De Poolse schrijver en vertaler Jakub Małecki werd geboren op 25 juni 1982 in Kolo, Polen. Małecki studeerde aan de Economische Universiteit van Poznan. Hij heeft tot nu toe tien romans gepubliceerd, waarvoor hij meerdere prijzen heeft ontvangen. Hij vertaalt ook vanuit het Engels naar het Pools. Daarnaast werd Małecki genomineerd voor diverse literaire prijzen, waaronder de Angelusprijs en de Nike-literatuurprijs 2017. Hij woont als freelance schrijver met zijn vrouw in Warschau. In Polen verschijnt hij regelmatig op tv en radio, en geldt hij als een van de hoogst gewaardeerde schrijvers van de jongere generatie.
Uit: Roest (Vertaald door Karol Lesman)
“De dag waarop alles een einde nam boog hij zich over de spoorrails. Zijn vingers zaten onder het stof. De munten had hij in een rij gelegd, zodat de ene munt een klein beetje over de andere lag. Een klein stukje. Hij legde er nog twee in het midden recht, liep een eindje weg, keerde terug, legde er opnieuw eentje recht. Hij keek omhoog en schermde zijn ogen af. Een trein naderde uit de richting van de Stad. Het was een goederentrein, mooi zo.
‘Kom nou maar,’ zei Budzik ergens achter hem.
Hij trok zich terug en sloeg het stof van zijn handen. Het onkruid reikte tot zijn knieën, het gras golfde traag. Hij keerde terug op het uitgelopen pad en hield zijn handen achter zijn hoofd. Zijn nek was heet van de zon.

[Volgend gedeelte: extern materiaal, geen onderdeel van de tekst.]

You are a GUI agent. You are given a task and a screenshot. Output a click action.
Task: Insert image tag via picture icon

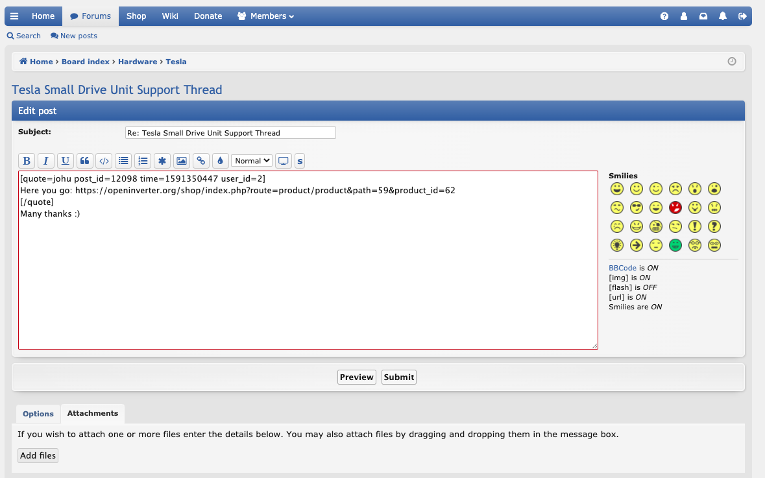(182, 161)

‘Misschien springen ze niet te ver weg.’
Budzik knikte. Zwijgend stonden ze te kijken. De oude locomotief trok allemaal dezelfde bruine wagons achter zich aan. Het was benauwd. En warm. Het geraas werd steeds luider.

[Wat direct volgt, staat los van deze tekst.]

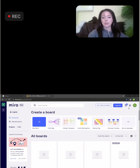Click the green team icon in sidebar

(4, 104)
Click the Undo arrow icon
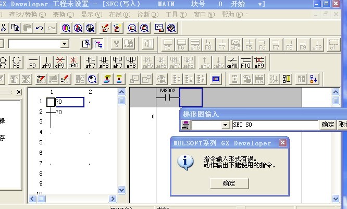 coord(40,28)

Budzik zei uiteindelijk dat hij niet van plan was tussen het onkruid te gaan zoeken. De laatste keer had hij er blaren van brandnetels en wat al niet aan overgehouden. Szymek hurkte naast hem en steunde met zijn ar men op zijn knieën. Het enige wat te horen was, was het zoemen van een in het gras zwierende hommel en het gedender van zware wielen.

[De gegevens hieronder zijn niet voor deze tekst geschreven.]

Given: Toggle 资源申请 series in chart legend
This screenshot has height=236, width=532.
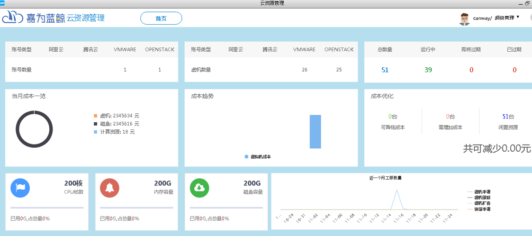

Ze kwamen hier bijna altijd als hij in Chojny logeerde. Ze namen metalen voorwerpen mee die ze hadden gevonden of gejat. Spijkers, schroeven, munten. Sommige waren later niet meer terug te vinden, ze werden onder het gewicht van de trein ver weg het gras of de struiken in geslingerd. De meeste vonden ze echter wel terug. Szymek had twee scharnieren die aan vlinders deden denken, een stuk of tien aan elkaar gekleefde munten in verschillende gedaantes, geplette schroeven en spijkers, de gelijkmatig afgesneden baan van een hamer, klodders van samengeplakt ijzerdraad en een fantasierijk uit elkaar getrokken zaagblad. Het meest enthousiast was hij nog over een halsketting die hij op de parkeerplaats voor hun woonblok had gevonden en die door de locomotief was omgesmolten tot een kronkelende slang met een oneffen huid. Soms stelde hij zich voor dat hij een meisje had en haar dat bijzondere cadeau schonk en dat zij uit dankbaarheid daarvoor smoorverliefd op hem werd. Hij bewaarde dit alles in een lege boomholte in de boomgaard van zijn oma. Oma wist er niet van, misschien wilde ze het niet weten. Ze had hem vast weleens bij de oude appelboom zien rondhangen, met een arm tot de elleboog in de dikke stam.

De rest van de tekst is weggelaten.